If You Just Copy, You Will Always Be Behind

By Tim Williams

Although most organizations don’t like to admit it, the way most business models are hatched is by copying the “success” of another organization.  By definition, copying means you’ll never really be innovating, just following.  And by the time you finally do successfully copy the features of another company’s business model, they’ll be onto something else.

A study recently published in the Harvard Business Review found that it takes an astonishing average of 15 years for a competitor to fully duplicate an innovative business model.  Why not invest that time creating something new and different – a business model that puts you ahead instead of behind?

If you want to be different, make different decisions

Of course a truly unique business model means you’ll be making decisions in a very different way from the other companies that are in copy-cat mode.  The software firm 37signals built its business this way, making counterintuitive and counter-cultural decisions at every turn of the company’s development. One of their most interesting tenets: Let your customers outgrow you.  “You can’t be everything to everyone,” observe 37signals execs Jason Fried and David Hansson in their provocative book Rework.  “Companies need to be true to a type of customer more than a specific individual customer with changing needs.”
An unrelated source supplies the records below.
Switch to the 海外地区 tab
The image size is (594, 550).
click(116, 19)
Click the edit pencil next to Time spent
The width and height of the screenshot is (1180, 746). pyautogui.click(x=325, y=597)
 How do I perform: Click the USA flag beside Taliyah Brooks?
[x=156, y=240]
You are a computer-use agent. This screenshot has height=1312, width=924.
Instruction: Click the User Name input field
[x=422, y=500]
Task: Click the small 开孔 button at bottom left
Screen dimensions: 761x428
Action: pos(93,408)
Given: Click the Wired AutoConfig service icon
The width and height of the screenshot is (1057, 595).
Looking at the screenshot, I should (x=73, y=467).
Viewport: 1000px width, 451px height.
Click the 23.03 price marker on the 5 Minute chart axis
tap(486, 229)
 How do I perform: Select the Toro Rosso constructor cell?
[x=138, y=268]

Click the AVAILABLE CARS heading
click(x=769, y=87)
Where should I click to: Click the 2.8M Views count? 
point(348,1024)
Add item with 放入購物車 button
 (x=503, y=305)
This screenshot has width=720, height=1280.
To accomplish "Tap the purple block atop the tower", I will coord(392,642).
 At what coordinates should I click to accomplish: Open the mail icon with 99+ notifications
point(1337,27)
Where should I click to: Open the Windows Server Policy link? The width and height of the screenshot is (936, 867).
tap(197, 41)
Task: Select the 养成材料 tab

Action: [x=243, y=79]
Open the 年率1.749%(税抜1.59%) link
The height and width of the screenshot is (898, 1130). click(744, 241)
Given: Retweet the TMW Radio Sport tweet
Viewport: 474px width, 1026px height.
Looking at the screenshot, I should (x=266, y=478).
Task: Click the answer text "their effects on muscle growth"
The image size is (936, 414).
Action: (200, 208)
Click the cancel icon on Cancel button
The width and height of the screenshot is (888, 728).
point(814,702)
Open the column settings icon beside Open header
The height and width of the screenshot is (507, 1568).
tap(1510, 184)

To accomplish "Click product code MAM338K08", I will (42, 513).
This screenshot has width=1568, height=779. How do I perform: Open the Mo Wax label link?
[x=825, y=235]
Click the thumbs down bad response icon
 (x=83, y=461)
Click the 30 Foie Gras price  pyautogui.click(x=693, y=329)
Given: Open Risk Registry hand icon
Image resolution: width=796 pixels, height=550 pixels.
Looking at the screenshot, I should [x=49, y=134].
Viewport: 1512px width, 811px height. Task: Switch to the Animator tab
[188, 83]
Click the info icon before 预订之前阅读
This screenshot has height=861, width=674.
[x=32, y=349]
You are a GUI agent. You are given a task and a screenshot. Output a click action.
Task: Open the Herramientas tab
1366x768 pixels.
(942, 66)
Some other keys to a differentiated business strategy preached by 37 Signals and others:

  • Stop worrying about what your competitors are doing

  • Say no instead of always saying yes

  • Offer less than your competitors

  • Instead of always adding products and services, subtract.

  • Curate your product offering (which means deciding what not to do)

  • Do fewer things better

  • Embrace constraints (having defining boundaries is what it means to have a strategy)

  • Grow slowly to deliver faster work

Doing a few things well

In an interview with Advertising Age, Freid asserted another unconventional point of view – that agencies listen to their clients too much instead of not enough.  “When you listen to your client you starting wanting to do too much. That’s when you start doing things you don’t believe in.”  Companies end up hiring people to do these things they don’t know how to do, they get really big and then they slow down. That’s how you get big and slow and expensive. What’s wrong with doing just a few things really well?”

37signals started out as an agency with a digital focus and ultimately evolved into a software firm. “We were going to ‘underdo’ everybody else,” says Fried.  By doing a few things well, they have developed what is arguably the best project management platform (Basecamp) in the business.   A “less is more” approach can work in just the same way for all types of marketing communications firms.